Last week, the World Wide Web turned 20 years old, in a manner of speaking.
The Web was conceptualised by Sir Tim Berners-Lee on March 13, 1989 in a research paper – as a network of disparate computer networks to exchange and search information using a shared communications framework. He later built the first Internet browser and demonstrated his idea successfully on Christmas day, 1990.
Sir Tim founded the World Wide Web consortium in 1994 to evolve new standards that helped the formation of Internet companies.
Look how far we have come since then! Through the next decade, like a fast-growing child, the Net had acquired free email, online storage, content networks, communities, blogs, message boards, discussion groups – and e-commerce and e-governance.

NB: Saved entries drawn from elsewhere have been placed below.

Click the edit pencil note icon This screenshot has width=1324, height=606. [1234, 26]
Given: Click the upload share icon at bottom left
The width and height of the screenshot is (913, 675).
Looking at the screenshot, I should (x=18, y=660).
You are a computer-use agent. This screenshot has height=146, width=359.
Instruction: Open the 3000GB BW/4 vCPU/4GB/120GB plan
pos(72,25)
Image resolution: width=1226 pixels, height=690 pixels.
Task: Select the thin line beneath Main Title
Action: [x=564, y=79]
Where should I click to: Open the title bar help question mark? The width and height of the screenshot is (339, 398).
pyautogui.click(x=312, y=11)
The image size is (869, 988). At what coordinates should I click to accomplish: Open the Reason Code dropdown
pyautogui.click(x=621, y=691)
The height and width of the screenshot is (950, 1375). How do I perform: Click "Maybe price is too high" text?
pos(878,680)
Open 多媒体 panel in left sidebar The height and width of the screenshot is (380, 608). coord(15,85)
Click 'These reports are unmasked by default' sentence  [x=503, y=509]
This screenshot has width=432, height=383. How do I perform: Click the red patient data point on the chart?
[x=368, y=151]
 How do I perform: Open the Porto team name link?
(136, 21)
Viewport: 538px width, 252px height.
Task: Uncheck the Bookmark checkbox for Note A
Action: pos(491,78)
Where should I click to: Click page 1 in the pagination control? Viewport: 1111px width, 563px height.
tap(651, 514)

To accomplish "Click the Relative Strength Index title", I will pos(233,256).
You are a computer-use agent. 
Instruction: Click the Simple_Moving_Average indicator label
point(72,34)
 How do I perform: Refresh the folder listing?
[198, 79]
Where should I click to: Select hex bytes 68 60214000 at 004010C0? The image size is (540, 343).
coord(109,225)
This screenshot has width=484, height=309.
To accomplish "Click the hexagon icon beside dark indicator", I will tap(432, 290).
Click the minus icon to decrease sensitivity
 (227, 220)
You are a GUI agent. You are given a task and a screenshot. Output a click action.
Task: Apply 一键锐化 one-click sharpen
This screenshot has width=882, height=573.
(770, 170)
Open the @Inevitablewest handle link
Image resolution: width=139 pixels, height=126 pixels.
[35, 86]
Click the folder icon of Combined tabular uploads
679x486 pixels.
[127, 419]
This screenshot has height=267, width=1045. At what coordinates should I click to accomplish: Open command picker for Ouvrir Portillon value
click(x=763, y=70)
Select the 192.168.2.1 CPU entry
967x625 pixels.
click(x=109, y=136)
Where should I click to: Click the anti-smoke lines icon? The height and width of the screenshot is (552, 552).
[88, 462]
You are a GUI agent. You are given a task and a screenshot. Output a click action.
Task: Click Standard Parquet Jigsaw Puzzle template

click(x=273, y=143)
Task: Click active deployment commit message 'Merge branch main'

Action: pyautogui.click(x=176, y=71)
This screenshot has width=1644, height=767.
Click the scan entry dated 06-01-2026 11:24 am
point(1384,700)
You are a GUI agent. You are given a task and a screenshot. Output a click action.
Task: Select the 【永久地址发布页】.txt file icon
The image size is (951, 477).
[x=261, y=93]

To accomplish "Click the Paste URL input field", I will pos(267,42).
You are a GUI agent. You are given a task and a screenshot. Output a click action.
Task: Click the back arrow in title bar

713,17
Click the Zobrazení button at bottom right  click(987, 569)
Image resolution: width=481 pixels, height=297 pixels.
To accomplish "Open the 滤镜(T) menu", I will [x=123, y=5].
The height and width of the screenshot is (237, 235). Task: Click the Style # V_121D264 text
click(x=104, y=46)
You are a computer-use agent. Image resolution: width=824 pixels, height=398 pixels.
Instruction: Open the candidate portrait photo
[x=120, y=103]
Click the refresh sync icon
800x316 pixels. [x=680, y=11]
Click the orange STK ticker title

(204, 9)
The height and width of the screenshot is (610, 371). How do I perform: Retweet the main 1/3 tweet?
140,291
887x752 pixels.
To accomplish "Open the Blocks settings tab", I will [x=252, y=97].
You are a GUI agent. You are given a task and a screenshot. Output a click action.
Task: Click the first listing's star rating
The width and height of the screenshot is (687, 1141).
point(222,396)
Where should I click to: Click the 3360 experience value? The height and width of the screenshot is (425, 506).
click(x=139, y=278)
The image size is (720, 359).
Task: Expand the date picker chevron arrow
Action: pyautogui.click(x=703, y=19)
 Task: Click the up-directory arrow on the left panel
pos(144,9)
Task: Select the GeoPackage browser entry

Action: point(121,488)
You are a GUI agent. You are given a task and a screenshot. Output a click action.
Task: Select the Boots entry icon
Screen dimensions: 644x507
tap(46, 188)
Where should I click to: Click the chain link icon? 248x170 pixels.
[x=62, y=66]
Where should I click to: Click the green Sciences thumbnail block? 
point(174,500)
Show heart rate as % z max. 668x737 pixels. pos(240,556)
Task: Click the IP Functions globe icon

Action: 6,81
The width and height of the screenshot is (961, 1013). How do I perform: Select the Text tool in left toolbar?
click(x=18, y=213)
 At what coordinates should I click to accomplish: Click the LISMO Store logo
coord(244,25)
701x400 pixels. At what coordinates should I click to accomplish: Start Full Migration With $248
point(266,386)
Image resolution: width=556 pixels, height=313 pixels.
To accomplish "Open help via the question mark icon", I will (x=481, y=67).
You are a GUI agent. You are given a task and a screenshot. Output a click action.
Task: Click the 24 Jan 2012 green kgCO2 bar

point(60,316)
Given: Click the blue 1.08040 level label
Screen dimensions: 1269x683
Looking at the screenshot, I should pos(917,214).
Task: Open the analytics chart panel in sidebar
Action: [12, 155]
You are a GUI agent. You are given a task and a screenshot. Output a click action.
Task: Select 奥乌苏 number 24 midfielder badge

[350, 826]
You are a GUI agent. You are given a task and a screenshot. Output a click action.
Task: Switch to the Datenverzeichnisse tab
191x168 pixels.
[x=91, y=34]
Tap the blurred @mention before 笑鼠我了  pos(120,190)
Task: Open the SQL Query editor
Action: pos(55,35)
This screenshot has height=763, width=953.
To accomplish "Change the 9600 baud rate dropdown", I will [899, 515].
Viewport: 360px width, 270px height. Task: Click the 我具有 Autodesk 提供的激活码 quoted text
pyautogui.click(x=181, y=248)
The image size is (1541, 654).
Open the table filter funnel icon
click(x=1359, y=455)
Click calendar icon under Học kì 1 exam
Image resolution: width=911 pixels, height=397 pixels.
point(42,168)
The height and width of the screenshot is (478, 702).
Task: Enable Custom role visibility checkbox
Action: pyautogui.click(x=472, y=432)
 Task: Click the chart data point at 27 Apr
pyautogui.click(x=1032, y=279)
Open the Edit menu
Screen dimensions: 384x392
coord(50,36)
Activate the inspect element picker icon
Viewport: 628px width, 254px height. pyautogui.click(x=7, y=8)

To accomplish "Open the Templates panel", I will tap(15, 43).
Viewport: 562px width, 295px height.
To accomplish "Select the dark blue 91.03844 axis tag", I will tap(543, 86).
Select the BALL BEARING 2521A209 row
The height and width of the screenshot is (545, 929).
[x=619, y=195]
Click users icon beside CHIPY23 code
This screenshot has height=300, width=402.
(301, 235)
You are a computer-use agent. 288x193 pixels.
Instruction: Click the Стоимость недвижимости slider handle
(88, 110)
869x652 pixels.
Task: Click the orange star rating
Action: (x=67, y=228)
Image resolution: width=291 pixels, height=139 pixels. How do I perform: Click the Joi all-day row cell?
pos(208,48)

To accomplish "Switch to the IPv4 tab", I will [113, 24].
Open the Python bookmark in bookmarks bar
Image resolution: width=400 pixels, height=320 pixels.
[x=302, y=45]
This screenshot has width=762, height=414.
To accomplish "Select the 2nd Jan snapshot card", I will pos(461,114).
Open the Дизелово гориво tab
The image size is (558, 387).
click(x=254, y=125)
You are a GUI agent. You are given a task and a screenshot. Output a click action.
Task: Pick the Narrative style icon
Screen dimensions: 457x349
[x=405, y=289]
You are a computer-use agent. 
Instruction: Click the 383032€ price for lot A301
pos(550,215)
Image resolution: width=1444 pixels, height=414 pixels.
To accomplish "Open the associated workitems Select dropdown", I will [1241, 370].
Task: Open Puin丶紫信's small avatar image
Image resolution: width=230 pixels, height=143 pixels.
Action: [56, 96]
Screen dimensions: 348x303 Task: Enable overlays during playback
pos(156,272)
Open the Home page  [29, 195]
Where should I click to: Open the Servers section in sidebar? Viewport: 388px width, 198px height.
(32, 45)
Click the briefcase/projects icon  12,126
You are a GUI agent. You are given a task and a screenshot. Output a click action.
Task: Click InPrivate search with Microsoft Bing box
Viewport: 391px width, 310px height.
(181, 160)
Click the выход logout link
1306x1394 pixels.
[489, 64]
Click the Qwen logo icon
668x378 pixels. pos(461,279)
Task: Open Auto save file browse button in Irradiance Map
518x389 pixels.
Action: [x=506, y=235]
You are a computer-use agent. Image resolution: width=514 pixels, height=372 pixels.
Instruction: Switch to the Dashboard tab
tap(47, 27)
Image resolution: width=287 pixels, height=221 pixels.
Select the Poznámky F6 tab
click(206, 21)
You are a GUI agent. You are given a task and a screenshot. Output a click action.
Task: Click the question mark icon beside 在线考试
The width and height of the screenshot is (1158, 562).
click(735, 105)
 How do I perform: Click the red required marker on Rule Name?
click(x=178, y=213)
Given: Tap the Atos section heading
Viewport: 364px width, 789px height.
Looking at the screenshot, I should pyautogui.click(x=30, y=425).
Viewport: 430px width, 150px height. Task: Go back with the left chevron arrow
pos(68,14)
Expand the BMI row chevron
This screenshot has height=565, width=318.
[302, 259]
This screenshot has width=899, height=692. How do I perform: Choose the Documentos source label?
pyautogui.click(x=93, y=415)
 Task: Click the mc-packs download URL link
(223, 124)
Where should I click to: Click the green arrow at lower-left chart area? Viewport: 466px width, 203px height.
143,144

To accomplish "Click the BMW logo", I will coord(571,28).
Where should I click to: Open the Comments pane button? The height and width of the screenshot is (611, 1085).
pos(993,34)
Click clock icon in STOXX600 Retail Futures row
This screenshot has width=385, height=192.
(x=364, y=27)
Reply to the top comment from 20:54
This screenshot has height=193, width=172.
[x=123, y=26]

And, on the negative side, spam, viruses, cyber crimes and invasion of privacy! Ironically, Sir Tim said last week he had once become a victim of an online fraud himself.
I now book my movie tickets, and even choose my seat, sitting at home, using sites like bookmyshow.com. US newspapers are hit because classified ads largely migrated to the Net, and also because hordes of younger readers like to get their news on their computers. Social networking sites are eating into television viewership.
Now, think of the Internet “dotcom” bubble that happened in 2000 and 2001, which contrasted the boom that kind of started with the arrival of Netscape on Wall Street. The browser that started the market boom (Netscape Navigator) has disappeared from our desktops, showing how fickle things can be in the ever-changing Internet landscape.
And we have only just begun. When a young man or woman turns 20, it may be the end of teenage years, but there is a vast life ahead. The financial bubble bludgeoned many young Internet companies because the long-term value of the medium was interpreted by the market as natural determinants of short-term revenues of individual firms. Many real winners started later.
Fingers were burnt, but a new world was made. That world is alive and growing.